_Excerpt_

Submit to this Journal Review for this Journal Propose a Special Issue

Article Menu

Share Help Cite Discuss in SciProfiles

Open AccessArticle

Peer-Review Record

Multi-Modal Sarcasm Detection with Sentiment Word Embedding

Electronics 2024, 13(5), 855; https://doi.org/10.3390/electronics13050855

by Hao Fu¹, Hao Liu¹, Hongling Wang², Linyan Xu¹

, Jiali Lin^3,* and Dazhi Jiang^1,*

Reviewer 1: Anonymous

Reviewer 2: Anonymous

Reviewer 3:

Rongyu Lin

Reviewer 4: Anonymous

Electronics 2024, 13(5), 855; https://doi.org/10.3390/electronics13050855

Submission received: 2 January 2024 / Revised: 5 February 2024 / Accepted: 6 February 2024 / Published: 23 February 2024

(This article belongs to the Special Issue New Advances in Affective Computing)

Round 1

Reviewer 1 Report

Comments and Suggestions for Authors

The authors work in the very interesting and challenging area of sarcasm detection. They focus on twitter tweet type of content and propose a new multimodal approach that considers both image and text. The proposed novelty is that they also consider a sentiment dictionary.

The paper is well written, in the sense that the scope is well defined, the approach is described to sufficient detail, the presented experiments seem to provide a fair evaluation and the claimed conclusions stem easily from the experimental results.

The value of the contribution can be summarized in Table 2, in which the proposed approach is shown to outperform a wide range of other methods, particularly the ones that are also bi-modal.

Author Response

Dear Sir/Madam,

Thank you very much for all your comments. We made substantial changes in response to your comments, and fell the quality of this paper had a great improvement as a result of updating this paper taking your suggestions. Thank you very much for your valuable comments and please check our updates in response to each comment:

Point 1: The authors work in the very interesting and challenging area of sarcasm detection. They focus on twitter tweet type of content and propose a new multimodal approach that considers both image and text. The proposed novelty is that they also consider a sentiment dictionary.

Response 1: Thank you for recognizing our work. We will continue to conduct more in-depth research in our future work.

Point 2: The paper is well written, in the sense that the scope is well defined, the approach is described to sufficient detail, the presented experiments seem to provide a fair evaluation and the claimed conclusions stem easily from the experimental results.

Response 2: Thank you for recognizing our work. We will continue to conduct more in-depth research in our future work.

Point 3: The value of the contribution can be summarized in Table 2, in which the proposed approach is shown to outperform a wide range of other methods, particularly the ones that are also bi-modal.

Response 3: Thank you for recognizing our work. We will continue to conduct more in-depth research in our future work.

Reviewer 2 Report

Comments and Suggestions for Authors

1. In Lines 160-161, where does the testing multimodal dataset come from? Did the authors collect it by some API? Or did the authors obtain this dataset from previous studies?

2. Where is the ground truth data confirming whether the test/training/val tweet is sarcastic?

3. Table 2 says the "image+text" approaches typically outperform the "image" or "text" alone approaches in detecting sarcasm in multimodal content. However, the authors did not mention the availability/accessibility of such multimodal content. For example, what is the percentage of "image+text" content available compared to the whole Tweet dataset during a specific period? The authors might need more clarification on this validity issue.

_Required tasks_
1 > Using the peer-review record, answer these:
(a) On what date was the submission received?
(b) Which table does Reviewer 1 say sums up the value of the contribution?
(c) Which lines of the paper does Reviewer 2 ask about when raising where the testing multimodal dataset comes from?
2 > Write what comes next in the peer-review record on the sarcasm detection paper, starting after its last sentence.
The data after the peer-review record is separate material.

_Available data_
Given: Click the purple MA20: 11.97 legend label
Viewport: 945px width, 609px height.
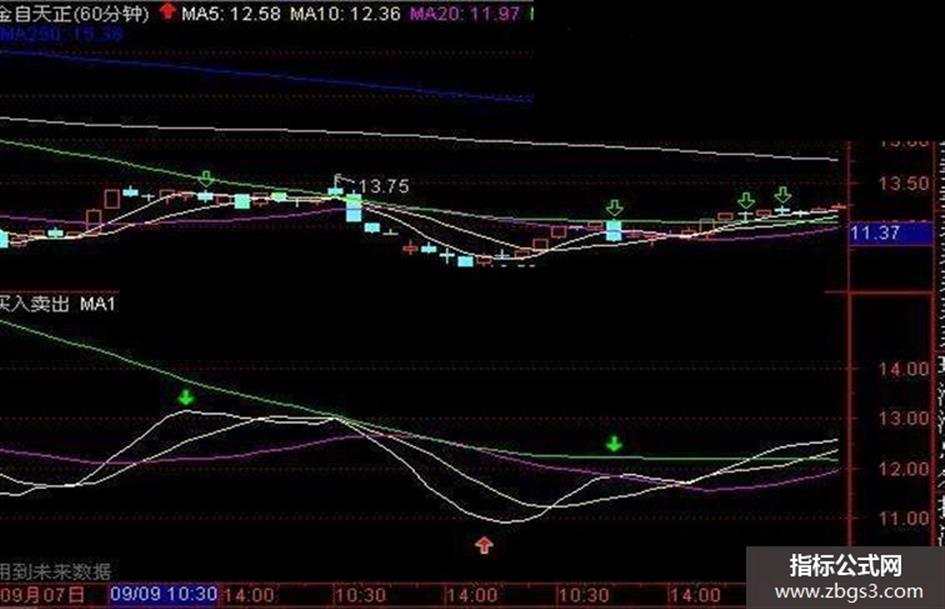Looking at the screenshot, I should (465, 13).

_Responses_
1 >
(a) 2 January 2024
(b) Table 2
(c) Lines 160-161

2 >
4. The authors might need more examples/discussion in 4.3. Case Study. I don't think Figure 3(b) is a sarcastic example; it is a more neutral post. The author might need to 1. clarify this detection procedure (I know you elaborated on it in 2. Materials and Methods. Since it is called a "Case Study," you should explain how your low-level information was fused in your cross-modal fusion layer led to such sarcasm detection) 2. or use more examples.

Author Response

Dear Sir/Madam,

Response to reviewer 2:

Point 1: In Lines 160-161, where does the testing multimodal dataset come from? Did the authors collect it by some API? Or did the authors obtain this dataset from previous studies?

Response 1: Thanks for your suggestion. The multimodal dataset we tested is from the paper "Multi-Modal Sarcasm Detection in Twitter with Hierarchical Fusion Model" from Cai et al. In the paper we also add a specific description of it.

The changes are reflected in lines 171 to 181.

Point 2: Where is the ground truth data confirming whether the test/training/val tweet is sarcastic?

Response 2: Thanks for your suggestion. The dataset was divided into a training set, a val set, and a test set in the ratio of 80%:10%:10%. Ironically there are 11,174 pieces of data in the training set, 1,451 in the val set, and 1,450 in the test set. The training set without irony had 8,642 entries, the val set had 959 entries, and the test set had 959 entries.These data are presented in Table 1.

The changes are reflected in lines 171 to 181.

Point 3: Table 2 says the "image+text" approaches typically outperform the "image" or "text" alone approaches in detecting sarcasm in multimodal content. However, the authors did not mention the availability/accessibility of such multimodal content. For example, what is the percentage of "image+text" content available compared to the whole Tweet dataset during a specific period? The authors might need more clarification on this validity issue.

Response 3: Thanks for your suggestion. For the purposes of this article, the percentage of "image + text" content available compared to the entire Tweet dataset during a specific period is 80 percent.

The changes are reflected in lines 171 to 181.

Point 4:The authors might need more examples/discussion in 4.3. Case Study. I don't think Figure 3(b) is a sarcastic example; it is a more neutral post. The author might need to 1. clarify this detection procedure (I know you elaborated on it in 2. Materials and Methods. Since it is called a "Case Study," you should explain how your low-level information was fused in your cross-modal fusion layer led to such sarcasm detection) 2. or use more examples.

Response 4: Thanks for your suggestion. We chose a more ironic post to replace Figure b in the case study to better show that our model, with the help of sentiment vectors, can learn the incoherent dependencies of the two modalities and predict the correct outcome for these examples.

The changes are reflected in lines 290 to 294 and figure 3.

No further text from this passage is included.